Passage provided:

***

Meadows: It is. We actually have a working group right now and we have a physician who is our medical director of digital health and he is going to actually start doing telehealth visits to the home as a pilot group and as part of his service offering. So we’re really excited about that new adventure.
Gamble: What about with medical homes — is that something you’re looking into at this point?
Meadows: We are. Actually, what we’ve done here at Cook is we have created what we call neighborhood clinics. We have six neighborhood clinics today and they’re in the underserved areas. We want to start creating medical homes for these kids who may not have access to resources that people who are insured would have. Most of these medical homes that we’ve created are for Medicaid populations or indigent populations. And we have seen great success creating these medical homes and putting technology in and through the use of athena, we’re able to track these kids and have them on certain care plan.
A lot of the population has asthma, and so we have all our kids in these clinics using asthma action plans through athena and documenting that care. And then throughout, if that kid shows up at any of our locations, we can see the documentation that’s occurred through that medical home care.
The other unique thing that we’ve done is in one of our locations, we actually have the first dental clinic as well. We offer dental services to the underserved and so they can really go and have a full medical and dental visit at our location. Many diseases start with how oral care is performed, and so we feel that’s really critical to the success of some of our medical homes. It’s been really interesting to see the kids that come in. They can actually do all of their visits in one location, which has been very, very nice to see.
Gamble: Okay. So I wanted to get into Meaningful Use a little bit and first actually ask how you are positioned at this point.
Meadows: We are working towards Meaningful Use on the ambulatory side and on the inpatient side. On the ambulatory side, almost all of our physicians in our physician network have qualified for Meaningful Use dollars. Most of them are in Stage 2 reporting period now, and athena really took the time to build the Meaningful Use process into their product, and so for doctors to really achieve the metrics that they need on the ambulatory side, it’s been quite simple for them to do. We’ve had great success with our doctors being able to achieve those requirements through just normal documentation in the EMR on the athena side. We’ve gone through a couple of audits for Meaningful Use on the ambulatory side, and all of those have passed with flying colors when they’ve really looked at each doctor individually to see did they meet the criteria or not. So we’ve been very pleased with that implementation on the ambulatory side.

***

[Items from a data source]
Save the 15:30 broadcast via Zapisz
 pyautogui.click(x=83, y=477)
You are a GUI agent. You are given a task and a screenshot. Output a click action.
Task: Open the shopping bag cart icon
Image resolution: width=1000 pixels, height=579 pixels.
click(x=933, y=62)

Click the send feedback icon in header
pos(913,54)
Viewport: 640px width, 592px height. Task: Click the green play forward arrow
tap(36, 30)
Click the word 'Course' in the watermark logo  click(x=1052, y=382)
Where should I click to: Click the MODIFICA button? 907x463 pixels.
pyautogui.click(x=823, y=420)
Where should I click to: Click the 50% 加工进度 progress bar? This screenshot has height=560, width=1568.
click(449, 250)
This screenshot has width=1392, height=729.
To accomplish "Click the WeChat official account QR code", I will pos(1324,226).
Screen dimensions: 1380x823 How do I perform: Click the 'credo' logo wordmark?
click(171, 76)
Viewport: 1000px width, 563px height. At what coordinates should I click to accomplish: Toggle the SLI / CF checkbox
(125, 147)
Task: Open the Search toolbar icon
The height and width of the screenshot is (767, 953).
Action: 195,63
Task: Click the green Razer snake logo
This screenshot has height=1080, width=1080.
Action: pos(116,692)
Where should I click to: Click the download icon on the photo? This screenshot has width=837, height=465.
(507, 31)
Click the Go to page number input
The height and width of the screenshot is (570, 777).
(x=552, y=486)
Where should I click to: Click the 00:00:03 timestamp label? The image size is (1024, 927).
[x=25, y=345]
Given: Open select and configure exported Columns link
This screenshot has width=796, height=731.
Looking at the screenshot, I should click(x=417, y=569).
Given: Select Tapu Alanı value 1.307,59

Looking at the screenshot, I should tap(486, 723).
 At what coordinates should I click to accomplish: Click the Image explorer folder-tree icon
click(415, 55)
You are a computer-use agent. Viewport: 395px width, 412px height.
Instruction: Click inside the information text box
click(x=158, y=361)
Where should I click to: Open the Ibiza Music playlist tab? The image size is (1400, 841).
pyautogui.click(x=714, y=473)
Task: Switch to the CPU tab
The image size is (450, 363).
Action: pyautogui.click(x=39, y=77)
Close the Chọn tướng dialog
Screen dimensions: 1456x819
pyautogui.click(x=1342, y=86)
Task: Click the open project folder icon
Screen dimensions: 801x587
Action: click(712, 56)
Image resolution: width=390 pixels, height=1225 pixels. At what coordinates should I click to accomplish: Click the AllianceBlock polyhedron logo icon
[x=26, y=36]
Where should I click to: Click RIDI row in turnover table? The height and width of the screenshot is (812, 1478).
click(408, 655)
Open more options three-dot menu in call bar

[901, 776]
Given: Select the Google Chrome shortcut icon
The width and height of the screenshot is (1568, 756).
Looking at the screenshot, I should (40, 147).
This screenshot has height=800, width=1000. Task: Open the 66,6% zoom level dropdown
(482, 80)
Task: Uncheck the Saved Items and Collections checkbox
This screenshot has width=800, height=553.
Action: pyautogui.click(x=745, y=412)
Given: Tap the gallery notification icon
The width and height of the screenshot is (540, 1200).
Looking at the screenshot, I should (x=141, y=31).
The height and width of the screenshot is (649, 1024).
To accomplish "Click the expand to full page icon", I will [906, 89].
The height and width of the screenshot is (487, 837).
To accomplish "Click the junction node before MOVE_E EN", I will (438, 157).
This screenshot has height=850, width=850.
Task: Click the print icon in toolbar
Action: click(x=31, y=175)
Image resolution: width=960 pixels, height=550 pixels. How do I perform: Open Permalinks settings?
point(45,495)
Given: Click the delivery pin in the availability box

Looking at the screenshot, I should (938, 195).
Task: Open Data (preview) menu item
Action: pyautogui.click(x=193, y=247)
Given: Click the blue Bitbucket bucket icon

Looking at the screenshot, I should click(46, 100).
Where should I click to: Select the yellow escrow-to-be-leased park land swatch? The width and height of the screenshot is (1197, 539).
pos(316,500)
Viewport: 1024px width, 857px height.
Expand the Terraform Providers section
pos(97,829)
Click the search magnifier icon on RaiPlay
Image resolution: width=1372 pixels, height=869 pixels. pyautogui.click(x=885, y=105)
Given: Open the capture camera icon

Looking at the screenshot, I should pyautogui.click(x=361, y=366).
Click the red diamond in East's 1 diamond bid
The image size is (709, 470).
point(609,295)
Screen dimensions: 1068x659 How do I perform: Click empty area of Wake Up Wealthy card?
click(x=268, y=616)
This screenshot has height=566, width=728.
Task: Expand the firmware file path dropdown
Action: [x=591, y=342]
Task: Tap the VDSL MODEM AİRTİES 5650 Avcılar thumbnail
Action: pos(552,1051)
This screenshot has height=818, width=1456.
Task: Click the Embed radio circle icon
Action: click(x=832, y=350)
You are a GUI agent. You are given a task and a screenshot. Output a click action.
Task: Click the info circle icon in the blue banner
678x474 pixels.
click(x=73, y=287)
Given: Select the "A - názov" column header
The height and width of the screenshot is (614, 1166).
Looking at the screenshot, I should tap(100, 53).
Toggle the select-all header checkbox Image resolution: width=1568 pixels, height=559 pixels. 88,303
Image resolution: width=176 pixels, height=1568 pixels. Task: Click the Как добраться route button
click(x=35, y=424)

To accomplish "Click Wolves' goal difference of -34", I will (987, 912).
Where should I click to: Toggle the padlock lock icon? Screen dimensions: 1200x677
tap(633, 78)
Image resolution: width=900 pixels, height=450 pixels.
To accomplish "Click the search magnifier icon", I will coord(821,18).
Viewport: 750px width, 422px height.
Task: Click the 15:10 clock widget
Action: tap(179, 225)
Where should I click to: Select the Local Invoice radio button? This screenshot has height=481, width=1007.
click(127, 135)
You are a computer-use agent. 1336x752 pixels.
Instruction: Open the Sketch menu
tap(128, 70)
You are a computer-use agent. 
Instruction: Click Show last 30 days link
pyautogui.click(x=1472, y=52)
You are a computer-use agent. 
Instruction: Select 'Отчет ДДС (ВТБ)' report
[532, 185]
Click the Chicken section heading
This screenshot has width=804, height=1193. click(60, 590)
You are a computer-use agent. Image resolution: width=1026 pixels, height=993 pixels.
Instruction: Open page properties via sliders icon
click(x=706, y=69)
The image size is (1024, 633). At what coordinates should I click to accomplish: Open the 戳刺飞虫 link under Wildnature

***

Tasks for this exercise:
**1)** According to the interview, how many neighborhood clinics does Cook have today?
**2)** Reproduce the interview word for word from "Meadows: We are." to "medical home care.".

Results for the exercise:
**1)** Six.

**2)**
Meadows: We are. Actually, what we’ve done here at Cook is we have created what we call neighborhood clinics. We have six neighborhood clinics today and they’re in the underserved areas. We want to start creating medical homes for these kids who may not have access to resources that people who are insured would have. Most of these medical homes that we’ve created are for Medicaid populations or indigent populations. And we have seen great success creating these medical homes and putting technology in and through the use of athena, we’re able to track these kids and have them on certain care plan.
A lot of the population has asthma, and so we have all our kids in these clinics using asthma action plans through athena and documenting that care. And then throughout, if that kid shows up at any of our locations, we can see the documentation that’s occurred through that medical home care.